The fact that this program undercuts FHA is not a matter of chance or coincidence. Bank of America, Wells Fargo, and other lenders with similar offerings are essentially luring business away from the Federal Housing Administration. They’re doing this by offering an attractive and potentially cheaper alternative to the government-insured FHA loans.
The Wells Fargo 3% down payment mortgage has a nifty name too. They call it yourFirst MortgageSM (the italics are theirs). From here on out, I’ll refer to it as “the loan program” for simplicity.
Wells Fargo 3% Down Payment Mortgage
So what does this sexy new loan program offer for qualified first-time home buyers? Here are the specific features and requirements, adapted from a May 26 news release:
Smaller down payment means less money out of pocket.
Borrowers who qualify for the program could obtain a conventional (non-FHA) fixed-rate mortgage loan with a down payment as low as 3%. But borrowers don’t necessarily have to pay it out of their own pockets. According to the Wells Fargo program announcement, the down payment and closing costs “can come from gifts and down payment assistance programs.”
Educational incentives give home buyers a reason to learn.
Wells Fargo wants first-time home buyers to make smart, well-informed decisions about their purchases. To that end, they are offering an education-based incentive. Customers who complete an approved home buyer education course could earn a 1/8-percent interest rate reduction on their loans. The course must be provided by a HUD-approved counselor.
Broader credit and income requirements mean less hurdles for borrowers.
The Wells Fargo 3% down payment program also features “expanded credit criteria.” This means first-time home buyers with limited credit histories (that might have disqualified them in the past) could still qualify for the loan. The company will expand its credit history requirements to include “nontraditional sources, like tuition, rent, or utility bill payments.” Additionally, Wells Fargo said it will consider the income of others who will live in the home, such as family members or renters.
Borrowers must be able to repay the loan, with documents to prove it.
In keeping with the federal government’s fairly new (and sensible) Ability-to-Repay rule, first-time home buyers who use the Wells Fargo 3% down payment mortgage program must be able to demonstrate their ability to repay the debt. This is typically done with bank statements, pay stubs, and other documents that show income and assets. Additionally, the loan must be “fully documented and underwritten,” according to Wells Fargo.
Fewer Barriers for First-Time Home Buyers
These are noteworthy changes to the company’s lending policy, and they could affect a large number of first-time home buyers who otherwise might not qualify for a mortgage loan.
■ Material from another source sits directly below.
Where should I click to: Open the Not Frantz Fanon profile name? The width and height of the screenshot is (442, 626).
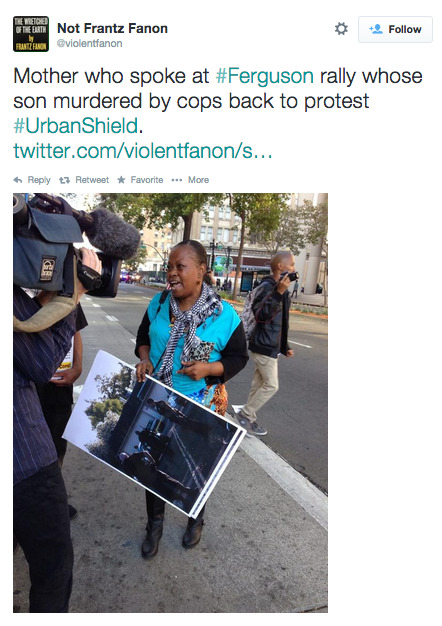(112, 28)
The 3% down payment program reduces the upfront expenses associated with a home loan, and it offers broader qualification criteria to bring more borrowers into the program.
According to Brad Blackwell, Executive Vice President of Wells Fargo Home Lending:
“[W]e wanted to provide access to credit and simplify the experience while maintaining responsible lending practices. We partnered with credit experts such as Fannie Mae and Self-Help, an affiliate of the Center for Responsible Lending, to develop an easy-to-understand affordable loan option that gives homebuyers the best offering in the market.”